By 1900 dozens of competing codebooks existed. The ABC Code (Clausen-Thue, 1879), Bentley’s Complete Phrase Code (1906), and Lieber’s were the most popular. International telegraph regulations specifically permitted these artificial 5-letter codewords as long as they were pronounceable — hence the consonant-vowel-consonant-vowel-consonant (CVCVC) pattern that became standard.
Private codebooks added a second layer: a firm could rebind a public codebook with shifted entries, or print its own “private code” known only to its branches. This was the closest thing to civilian commercial cryptography in widespread use before the 1970s.
Each codebook is essentially two parallel sorted lists:
- A plain index listing every English word or phrase the codebook covers, in alphabetical order, each beside its codeword.
- A code index listing every codeword in alphabetical order, each beside its plaintext.
The CVCVC structure (e.g. BAFEK, QILUP) gave 200,000 possible codewords per book — enough for thousands of phrases plus inflections and proper-name placeholders. Codebooks were rated by their checking distance: how many letters had to differ between any two valid codewords, so that single-character telegraph errors would not turn one valid message into another.
The demo above operates on a small fixed wordlist using exactly the CVCVC encoding scheme. Words not in the wordlist fall through to a per-letter codebook so the round-trip stays clean for arbitrary input.

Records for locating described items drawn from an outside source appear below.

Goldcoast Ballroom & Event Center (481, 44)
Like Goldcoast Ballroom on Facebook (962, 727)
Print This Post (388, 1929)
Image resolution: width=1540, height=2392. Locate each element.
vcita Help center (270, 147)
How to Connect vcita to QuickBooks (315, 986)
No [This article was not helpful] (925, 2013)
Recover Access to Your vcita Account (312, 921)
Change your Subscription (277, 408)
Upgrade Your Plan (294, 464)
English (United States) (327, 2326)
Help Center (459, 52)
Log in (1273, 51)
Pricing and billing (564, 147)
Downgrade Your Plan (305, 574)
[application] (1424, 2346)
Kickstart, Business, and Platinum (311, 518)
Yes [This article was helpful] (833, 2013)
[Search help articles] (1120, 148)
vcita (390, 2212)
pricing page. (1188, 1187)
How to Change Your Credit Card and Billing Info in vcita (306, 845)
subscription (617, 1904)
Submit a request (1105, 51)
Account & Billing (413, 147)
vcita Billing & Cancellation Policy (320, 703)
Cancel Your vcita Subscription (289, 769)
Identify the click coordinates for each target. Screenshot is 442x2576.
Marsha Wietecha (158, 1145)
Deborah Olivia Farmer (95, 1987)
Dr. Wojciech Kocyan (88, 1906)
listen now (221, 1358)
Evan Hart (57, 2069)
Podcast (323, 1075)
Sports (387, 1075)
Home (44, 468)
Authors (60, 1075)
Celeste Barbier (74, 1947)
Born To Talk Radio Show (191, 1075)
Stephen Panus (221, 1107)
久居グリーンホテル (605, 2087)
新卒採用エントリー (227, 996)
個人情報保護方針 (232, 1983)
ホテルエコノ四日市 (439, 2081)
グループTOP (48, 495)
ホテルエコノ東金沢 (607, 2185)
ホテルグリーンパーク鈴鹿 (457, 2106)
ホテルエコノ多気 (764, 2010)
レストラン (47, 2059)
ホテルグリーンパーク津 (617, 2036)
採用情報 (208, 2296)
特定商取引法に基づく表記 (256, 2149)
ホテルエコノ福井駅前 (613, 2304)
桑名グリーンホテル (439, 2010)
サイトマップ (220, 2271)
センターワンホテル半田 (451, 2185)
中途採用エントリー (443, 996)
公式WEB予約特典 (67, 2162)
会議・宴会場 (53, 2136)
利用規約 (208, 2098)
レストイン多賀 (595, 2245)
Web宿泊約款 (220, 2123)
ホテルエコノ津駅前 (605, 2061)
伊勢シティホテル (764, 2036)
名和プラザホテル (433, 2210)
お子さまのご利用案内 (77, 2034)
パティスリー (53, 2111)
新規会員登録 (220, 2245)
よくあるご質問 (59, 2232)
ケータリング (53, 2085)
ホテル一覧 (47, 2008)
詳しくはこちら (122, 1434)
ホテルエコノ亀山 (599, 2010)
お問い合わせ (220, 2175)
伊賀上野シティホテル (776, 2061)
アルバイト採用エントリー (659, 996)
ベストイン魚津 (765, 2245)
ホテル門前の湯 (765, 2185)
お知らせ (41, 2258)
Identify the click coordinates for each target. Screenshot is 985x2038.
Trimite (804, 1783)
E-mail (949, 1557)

Anyone with a copy of ABC or Bentley’s could read public-codebook traffic. Their job was compression and error-checking, not secrecy.
A private codebook is a monoalphabetic substitution on the phrase alphabet — enormous in size, but stable. With enough intercepted traffic and known business context (shipping schedules, commodity prices, named correspondents), professional bureaus reconstructed the codebooks. Yardley’s American Black Chamber and the British GC&CS routinely read private commercial codes between the wars.
Banks and shipping firms in the 1920s sometimes added a second-layer additive cipher to a private codebook — essentially the architecture of contemporary military codes. The same depth-attack techniques that worked on JN-25 worked here.
| Codebook lesson | Modern echo |
|---|---|
| Compression layer that incidentally also encrypts | HTTP/2 HPACK and QPACK — compression that leaks plaintext via timing (CRIME, BREACH) |
| Pronounceable codewords for telegram tariffs | BIP-39 mnemonic seed words for Bitcoin wallets |
| Checking distance between codewords | Hamming distance in modern error-correcting codes |
| Private codebook = monoalphabetic on the phrase alphabet | Why “custom secret protocol” almost always loses to standard public protocols |
| Notable codebooks | ABC Code (1879), Bentley’s (1906), Lieber’s, Western Union |
| Codeword format | 5-letter pronounceable groups (CVCVC) |
| Charged as | One word per codeword by international telegraph tariff |
| Use | Civilian commerce, shipping, banking, and insurance |
| Status | Mostly public; private codebooks added a confidentiality layer |